EXTRACTED TEXT:
···

The organization is still doing what its goals were in the beginning – it is still raising money and distributing it back to the community. It’s a very similar model to the Sisters of Perpetual Indulgence. When I look at the way I’ve always got things done in this town, the court and I work in different ways. I’m super forward-thinking, I’m a doer, and I get things done and I have a great team of people to help me with that. I hope to bring some of that energy to the judicial system. It’s time to take them in an exciting new direction.
I also heard about the LGBTQ asylum project and the Court of Justice has given this organization excellent support. But the part that I was missing is the speaker – you don’t hear about the work of the court outside of very small circles so I think I can bring that into the organization. Help get the word out.
Why do you think the San Francisco drag scene has been largely a separate world from the Imperial Court over the past few decades?

···

DATA BLOCK:
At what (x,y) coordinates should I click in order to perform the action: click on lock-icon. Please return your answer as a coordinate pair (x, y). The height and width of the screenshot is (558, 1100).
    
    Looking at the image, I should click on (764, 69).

···

DIRECTIONS:
1. Say whether each statement agrees with the Imperial Court interview, answering yes or no and quoting the deciding words. (a) The organization still raises money and distributes it back to the community. (b) The interviewee says the court and the interviewee work in the same ways. (c) The interviewee says the court's work is widely heard about outside small circles.
2. According to the Imperial Court interview, why does the interviewee think a speaker is what the organization has been missing? Answer in one to three sentences.
3. Return everything in the Imperial Court interview from "The organization is" down to "the word out.".

RESULTS IN ORDER:
1.
(a) Yes: "it is still raising money and distributing it back to the community."
(b) No: "the court and I work in different ways."
(c) No: "you don’t hear about the work of the court outside of very small circles"

2. The work of the court isn't heard about outside very small circles. The interviewee believes they can bring that speaker role to the organization and help get the word out.

3.
The organization is still doing what its goals were in the beginning – it is still raising money and distributing it back to the community. It’s a very similar model to the Sisters of Perpetual Indulgence. When I look at the way I’ve always got things done in this town, the court and I work in different ways. I’m super forward-thinking, I’m a doer, and I get things done and I have a great team of people to help me with that. I hope to bring some of that energy to the judicial system. It’s time to take them in an exciting new direction.
I also heard about the LGBTQ asylum project and the Court of Justice has given this organization excellent support. But the part that I was missing is the speaker – you don’t hear about the work of the court outside of very small circles so I think I can bring that into the organization. Help get the word out.